Authors’ reply

Thank you for the opportunity to respond to the letter1 regarding our recent publication.2 We appreciate the readers’ engagement and would like to address the points raised.

Similarly to the authors of the letter, we also anticipated that unattended automated office blood pressure measurement (UAOBPM) would prove more effective than office blood pressure measurement (OBPM) in predicting hypertension-mediated organ damage (HMOD) in our study. The results may be surprising; however, a thorough review of the literature on this topic, including the studies cited in our publication, indicates that both methods have shown similar effectiveness in most analyses.3

We agree with the authors of the letter that a cross-sectional design is not optimal for conducting such an analysis. A longer, prospective study would indeed be more valuable. At the same time, it is worth noting that many studies comparing these BP measurement methods also used a cross-sectional methodology. Interestingly, even one of the papers cited by the authors of the letter, comparing 24-hour central aortic and brachial cuff BP, was a cross-sectional study.4 This suggests that while not optimal, this approach is useful for such analyses.

We also agree with the authors that incorporating cofactors into the modeling would enhance the analysis. This would undoubtedly add value to the results.

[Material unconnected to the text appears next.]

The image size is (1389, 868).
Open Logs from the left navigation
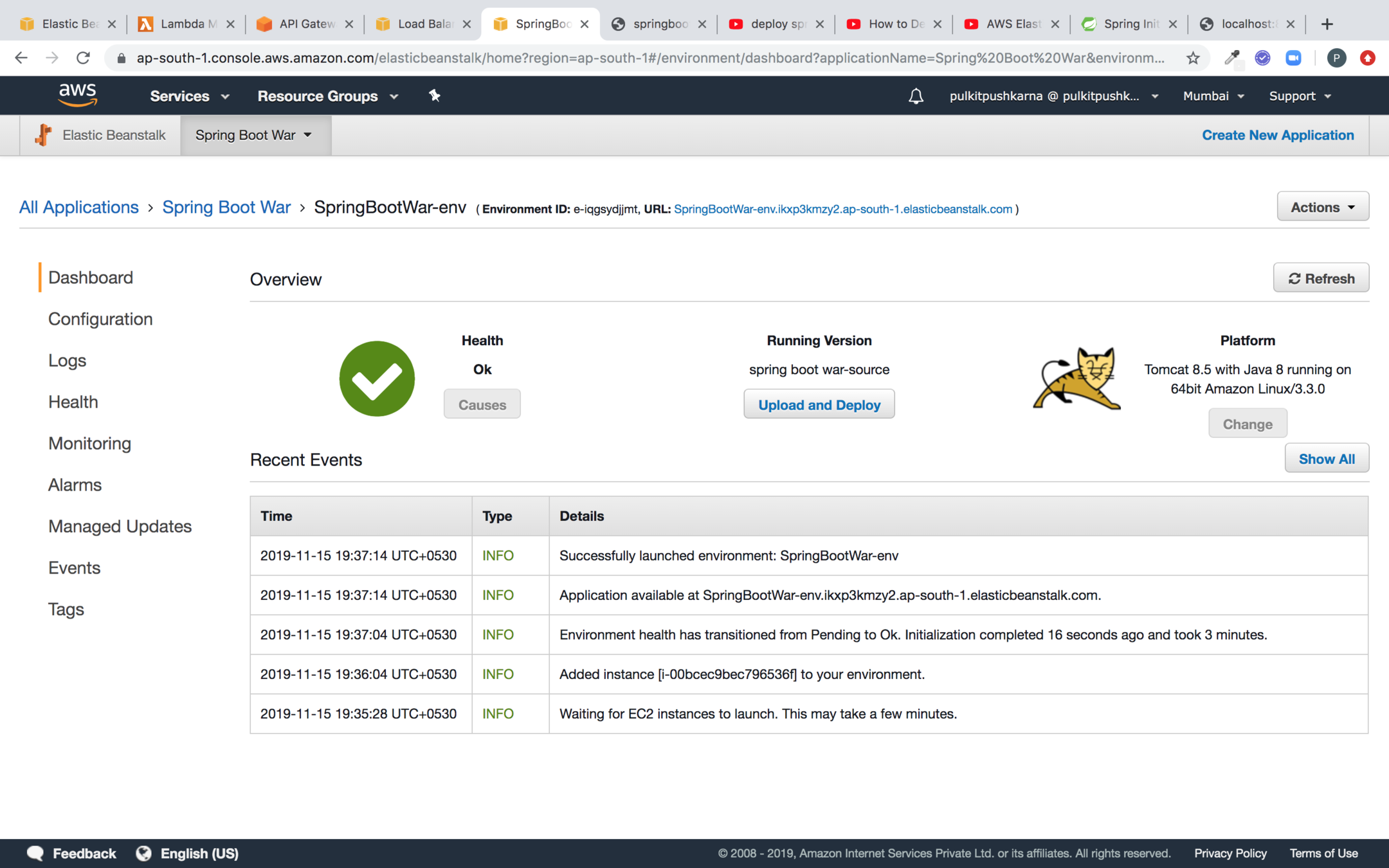click(67, 360)
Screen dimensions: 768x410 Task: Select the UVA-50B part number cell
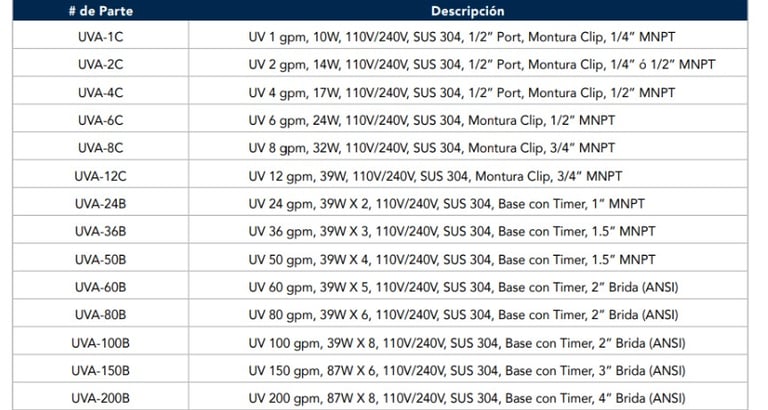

Regarding the areas under the receiver operating curves (AUCs), their low values result from the low absolute number of HMOD cases in the study population. As noted in the Limitations section, BP control among our study participants was very good, resulting in low incidence of HMOD.2 We are confident that in a larger study group or in a treatment-naïve population, the AUC values would reach greater significance. Nevertheless, our results and AUC values are similar to those reported by Salvetti et al3 in their study performed in the Italian population.

It is acknowledged that our power analysis was based on the assumption of differences in BP values between the methods under investigation. The primary objective of our study was to directly compare these measurement techniques in terms of raw BP values. This approach is standard in studies aiming to establish the fundamental equivalence or noninferiority of measurement techniques. We recognize that predictive value and model accuracy are also crucial metrics in clinical settings. However, the scope of our study was deliberately narrow to ensure methodological rigor in assessing measurement equivalence.

Future research could build upon our findings by incorporating predictive modeling and evaluating the clinical outcomes associated with each measurement method. Such studies would benefit from distinct power analyses tailored to those specific end points. We appreciate the suggestion and agree that further investigations on predictive values and clinical implications are warranted and would enrich understanding of UAOBPM’s utility in diverse health care settings.

Similarly to the authors of the letter, we believe that UAOBPM has significant potential and may have applications in clinical practice, which is why we conducted this study.

However, we cannot agree with the statement that UAOBPM should primarily replace ambulatory blood pressure monitoring (ABPM). The latter method has the unique potential to determine BP during physical activity and home- or work-related psychological stress as well as to measure BP during sleep. While semiautomatic home BP monitoring (HBPM) devices are now available to measure BP during sleep at fixed intervals, OBPM, including UAOBPM, lacks this capability. Thus, ABPM, HBPM, and UAOBPM should be regarded as complementary rather than absolute alternatives.

Moreover, from a practical point of view, more attention should be given to the standardized conditions recommended for a valid office BP measurement. Unfortunately, BP measurement is often suboptimally performed in clinical practice, and this inaccuracy has persisted despite extensive education.5 Adherence to these recommendations would allow for better risk prediction and better BP control, which—and here we fully agree with the authors of the letter—is the main issue in treating hypertension.

While awaiting more data based on hard end points, we believe that these letters to the editor will allow the readers to better and more consciously interpret the results of our study.